[WORK TASK] Each record is to be given again precisely as written.

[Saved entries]
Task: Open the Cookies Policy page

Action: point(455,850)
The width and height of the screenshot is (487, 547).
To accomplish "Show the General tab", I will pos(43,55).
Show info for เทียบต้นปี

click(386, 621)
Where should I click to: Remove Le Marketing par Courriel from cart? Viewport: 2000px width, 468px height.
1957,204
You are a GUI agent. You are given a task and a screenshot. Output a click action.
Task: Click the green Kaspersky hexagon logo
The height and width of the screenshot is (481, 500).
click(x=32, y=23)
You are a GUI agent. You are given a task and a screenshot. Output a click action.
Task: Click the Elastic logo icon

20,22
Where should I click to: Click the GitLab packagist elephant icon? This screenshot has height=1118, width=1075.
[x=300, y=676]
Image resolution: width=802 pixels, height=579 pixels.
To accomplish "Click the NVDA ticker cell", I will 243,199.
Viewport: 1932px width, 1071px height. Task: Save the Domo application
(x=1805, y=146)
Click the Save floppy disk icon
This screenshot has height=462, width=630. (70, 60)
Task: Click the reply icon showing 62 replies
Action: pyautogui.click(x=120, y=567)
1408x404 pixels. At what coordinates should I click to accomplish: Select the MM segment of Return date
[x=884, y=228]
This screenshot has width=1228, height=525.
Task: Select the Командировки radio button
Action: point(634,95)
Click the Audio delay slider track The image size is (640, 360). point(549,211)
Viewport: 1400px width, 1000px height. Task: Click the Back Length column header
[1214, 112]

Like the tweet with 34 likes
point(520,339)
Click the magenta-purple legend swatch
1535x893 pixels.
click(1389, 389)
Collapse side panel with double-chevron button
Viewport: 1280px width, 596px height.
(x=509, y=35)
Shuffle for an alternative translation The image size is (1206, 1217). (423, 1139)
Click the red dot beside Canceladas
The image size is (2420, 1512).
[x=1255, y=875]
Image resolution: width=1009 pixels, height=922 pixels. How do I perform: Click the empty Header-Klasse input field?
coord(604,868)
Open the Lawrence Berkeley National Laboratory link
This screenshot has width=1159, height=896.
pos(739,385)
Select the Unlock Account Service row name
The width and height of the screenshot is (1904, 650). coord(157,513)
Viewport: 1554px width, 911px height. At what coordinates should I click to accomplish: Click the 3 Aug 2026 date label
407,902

[OUTPUT BELOW]
Task: Open the Cookies Policy page

Action: point(455,850)
The width and height of the screenshot is (487, 547).
To accomplish "Show the General tab", I will pos(43,55).
Show info for เทียบต้นปี

click(386, 621)
Where should I click to: Remove Le Marketing par Courriel from cart? Viewport: 2000px width, 468px height.
1957,204
You are a GUI agent. You are given a task and a screenshot. Output a click action.
Task: Click the green Kaspersky hexagon logo
The height and width of the screenshot is (481, 500).
click(x=32, y=23)
You are a GUI agent. You are given a task and a screenshot. Output a click action.
Task: Click the Elastic logo icon

20,22
Where should I click to: Click the GitLab packagist elephant icon? This screenshot has height=1118, width=1075.
[x=300, y=676]
Image resolution: width=802 pixels, height=579 pixels.
To accomplish "Click the NVDA ticker cell", I will 243,199.
Viewport: 1932px width, 1071px height. Task: Save the Domo application
(x=1805, y=146)
Click the Save floppy disk icon
This screenshot has height=462, width=630. (70, 60)
Task: Click the reply icon showing 62 replies
Action: pyautogui.click(x=120, y=567)
1408x404 pixels. At what coordinates should I click to accomplish: Select the MM segment of Return date
[x=884, y=228]
This screenshot has width=1228, height=525.
Task: Select the Командировки radio button
Action: point(634,95)
Click the Audio delay slider track The image size is (640, 360). point(549,211)
Viewport: 1400px width, 1000px height. Task: Click the Back Length column header
[1214, 112]

Like the tweet with 34 likes
point(520,339)
Click the magenta-purple legend swatch
1535x893 pixels.
click(1389, 389)
Collapse side panel with double-chevron button
Viewport: 1280px width, 596px height.
(x=509, y=35)
Shuffle for an alternative translation The image size is (1206, 1217). (423, 1139)
Click the red dot beside Canceladas
The image size is (2420, 1512).
[x=1255, y=875]
Image resolution: width=1009 pixels, height=922 pixels. How do I perform: Click the empty Header-Klasse input field?
coord(604,868)
Open the Lawrence Berkeley National Laboratory link
This screenshot has width=1159, height=896.
pos(739,385)
Select the Unlock Account Service row name
The width and height of the screenshot is (1904, 650). coord(157,513)
Viewport: 1554px width, 911px height. At what coordinates should I click to accomplish: Click the 3 Aug 2026 date label
407,902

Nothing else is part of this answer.